Khushi shook her head. “Unbelievable.” She said as they dug into their food. “Of all the things you miss – dancing!”

“Priorities, darling.” Raagini answered. “Anyway, enough about me. Tell me about your trip, Ms. Amreeka-return. How was Wyatt? How was it working with AV?”

Perhaps it was the stress of the distance or the tenor of the conversation that had just ended, Khushi didn’t have to work too hard to not blush. She made some quick, non-committal replies about work and about Arnav. Raagini made some comments about her being lucky which Khushi dismissed pleasantly. She replaced Raagini’s questions with some of her own about Raagini’s project experiences. The meaningless friendly exchange continued well past salad and into dessert.

It was halfway through dessert that Khushi picked up the thread of their conversation about weight again.

“Of course. Come along tomorrow morning and I’ll make the introduction. If I am able to lose weight, I am sure it will work for you too.”
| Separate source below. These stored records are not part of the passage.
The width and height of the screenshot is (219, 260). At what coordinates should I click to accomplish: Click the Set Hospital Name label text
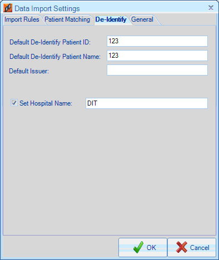pos(46,103)
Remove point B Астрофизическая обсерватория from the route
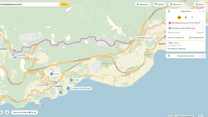The image size is (208, 117). (x=202, y=28)
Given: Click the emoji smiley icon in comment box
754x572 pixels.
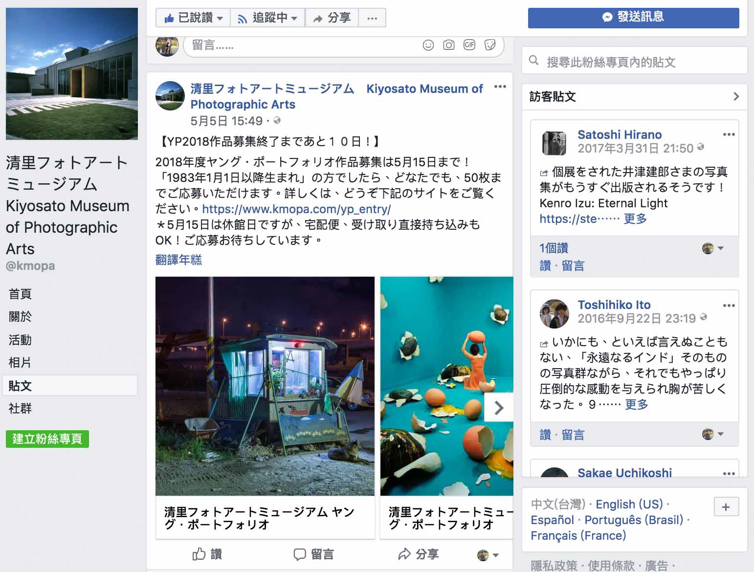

“Thank you,” Khushi replied. “I will. I just need to get started on this with quick results. The fact that nothing moves on the weighing scale is just too frustrating.”

“I hear you,” Raagini responded. “And I am going to regret this tiramisu when I step on that scale tomorrow – yes, they weigh you every time you go. Let me warn you – this is not for the faint hearted.”

Khushi chuckled. “I am willing to try anything here. I was this close to buying a TVC sauna belt yesterday, you know.”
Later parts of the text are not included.